Texas, like many states, does not require proof of residency to receive a vaccine. The reason, health officials say, is to remove barriers for residents without Texas IDs, such as college students, winter Texans, and undocumented immigrants, to help the state achieve herd immunity. It’s also meant that thousands from outside the country have been able to travel to Texas to get shots. Reached by email, Chris Van Deusen, a Department of State Health Services spokesperson, said vaccines distributed in Texas are intended for people who live, work, or spend a significant amount of time in the state. He said only 0.04 percent of those vaccinated in Texas through last week were from outside the country, adding that “the data shows it’s not a major issue.” 

Despite the lack of a residency requirement, many Mexican citizens who get the vaccine in the United States have provided U.S. addresses of friends or relatives when signing up. Others have registered from the address of a “shopping house,” a vacation home usually in Dallas or Houston, purchased for multiweek shopping excursions. The businesswoman from Tampico said some of her friends have even purchased fake IDs.

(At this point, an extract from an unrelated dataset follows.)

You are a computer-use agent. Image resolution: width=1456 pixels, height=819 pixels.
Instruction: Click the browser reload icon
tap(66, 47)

Of the thousands of Mexicans seeking the vaccine in the U.S.—including two of the country’s Supreme Court justices, according to Sin Embargo—most arrive from wealthy neighborhoods in Guadalajara, Mexico City, and Monterrey, and use the occasion to enjoy fine dining and designer shopping while they’re in town. Though this brand of medical tourism includes ample time for leisure activities, more than a dozen Mexican citizens interviewed by Texas Monthly said making the decision to travel north—spending thousands on plane tickets, hotel rooms, rental cars, and food for days, if not weeks, at a time—was still a stress-filled experience driven by desperation for the vaccine. The interview subjects agreed to speak on the condition that their identities remain largely protected because of fears about compromising their visas, drawing unwanted public scrutiny, and making themselves vulnerable to kidnappers. 

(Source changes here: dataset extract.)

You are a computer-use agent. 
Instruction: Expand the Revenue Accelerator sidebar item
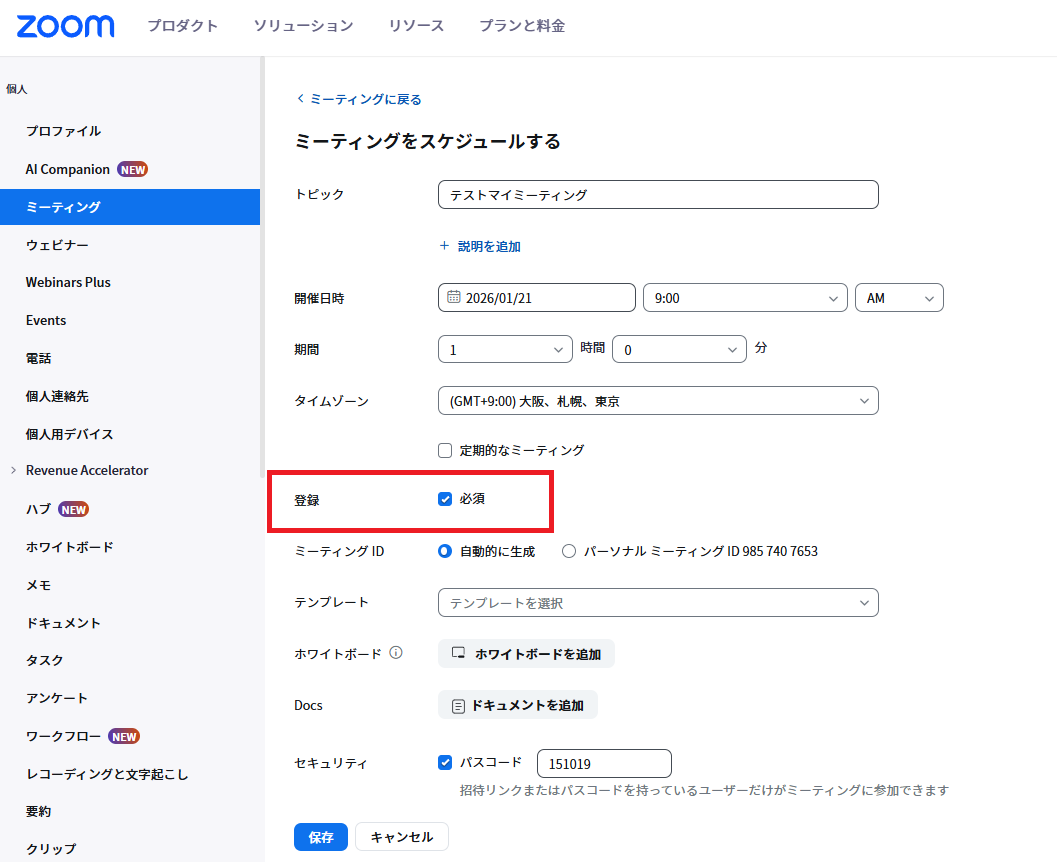pos(12,470)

Because main ports of entry on land remain closed to nonessential travel, flights and tourist visas remain the easiest way to cross the U.S.-Mexico border. Houston in particular, which has dozens of vaccination sites, including some that no longer require appointments and rarely ask for identification, has emerged as a go-to destination, offering one of the easiest paths to securing the vaccine in the U.S. But medical tourists have also been flying to Dallas and San Antonio, and multiple private jets with Mexican tail numbers were spotted on the runway in Amarillo this month.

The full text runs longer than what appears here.